• _PROBLEMS TO WORK ON_
• A. In the interview about the Justice Department's Eric Garner decision, in what year was the NYPD Inspector General's office established?
• B. In the interview about the Eric Garner decision, retype the passage word for word, starting with "Second, if the" and ending after "on the NYPD?".
• C. Write what comes next in the interview about the Eric Garner decision, starting after its last sentence.

(DOCUMENT EXCERPT begins)

What the Garner Decision Means for Minorities and the NYPD
Professor Candace McCoy, a criminal justice researcher who served as director of policy analysis for the Office of Inspector General for the NYPD, weighs in.
The U.S. Department of Justice announced today that it would not bring criminal civil rights charges against the New York Police Department officer in the 2014 death of Eric Garner. The long-awaited decision drew strong reactions in New York and across the country.
We invited Graduate Center Professor Candace McCoy (Criminal Justice), a specialist in criminal justice policies, to answer some questions related to the decision. McCoy recently returned to teaching after serving for two years as director of policy analysis for the Office of the Inspector General for the NYPD, the independent oversight agency established by New York City Council in 2015, soon after Eric Garner's death.
The Graduate Center: What are the big takeaways from the Justice Department’s decision not to prosecute the police officer in the Eric Garner case?
McCoy: Two things: First, this is a decision by the federal Department of Justice that it is unlikely a jury would convict NYPD Officer Pantaleo of any federal crime. New York state prosecutors already decided the same thing. It is important to remember that, in order to convict anybody of a crime, a jury must decide unanimously that “beyond a reasonable doubt” a crime was committed and the accused intended to commit it. Given the evidence available in this case, the federal DOJ's decision is probably reasonable.
Second, if the case had gone to trial and then the jury either acquitted or could not reach a unanimous verdict, the media circus and acrimony generated would not be helpful to anybody on any side of the issue. I believe this probably figured into the DOJ decision.
GC: What effect is this decision likely to have on the NYPD?

(DOCUMENT EXCERPT ends)
(DATA BLOCK begins)

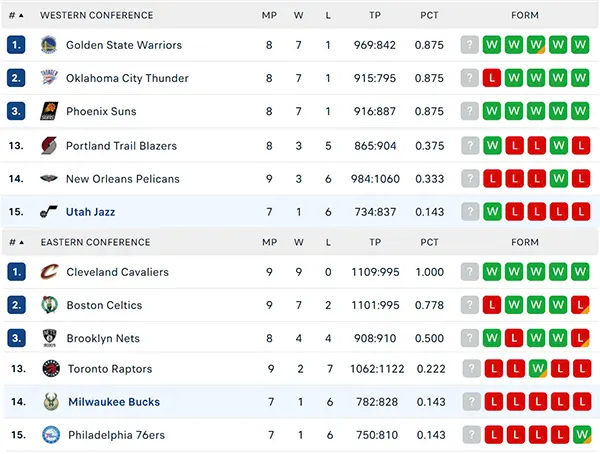Click Oklahoma City Thunder's red L form badge
Screen dimensions: 600x454
[492, 78]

(DATA BLOCK ends)

• _OUTPUTS BY TASK_
• A. 2015

• B.
Second, if the case had gone to trial and then the jury either acquitted or could not reach a unanimous verdict, the media circus and acrimony generated would not be helpful to anybody on any side of the issue. I believe this probably figured into the DOJ decision.
GC: What effect is this decision likely to have on the NYPD?

• C.
McCoy: I believe it will have little effect. Instead, the strongest effect will be felt from the internal disciplinary hearing within the police department, in which the department seeks to fire Officer Pantaleo for using a chokehold, which is against department policy. It isn’t a criminal case like the DOJ or the state prosecutors were considering. If the department’s allegations are upheld, Pantaleo will be fired. That will have a ripple effect on the approximately 50,000 people who work for the NYPD much more than the extremely unlikely possibility of a criminal conviction would. Think about it: If you violate a company policy in your workplace, are most afraid of being fired or maybe being charged with a crime? Pantaleo is probably going to be fired, and that would make fellow NYPD employees think twice.
GC: It has been five years since Eric Garner’s death. Has policing or police policy changed in that time, particularly in New York?
McCoy: Yes, drastically. Recall that Pantaleo was trying to arrest Garner for illegally selling untaxed “loosie” cigarettes. This is a minor crime, what NYPD calls a “quality-of-life crime.” It is the outcome of the discredited broken windows theory, which posits that serious crimes decline if police suppress all kinds of low-level disorder and minor offenses. The NYPD used this ideology in attempting to justify its aggressive stop-question-and-frisk program. The Garner case was an example of arresting a person for a non-violent, minor crime. The federal court in the cases of Floyd v. New York and Daniels v. New York held that these aggressive stop-question-frisk practices were unconstitutional because they were used almost exclusively on people of color. Since then, the NYPD has reversed its stance, and the numbers of stop-question-frisks have declined drastically. And with what result? The crime rate has not gone up, and has even continued down!
GC: Are minorities in New York safer than they were five years ago?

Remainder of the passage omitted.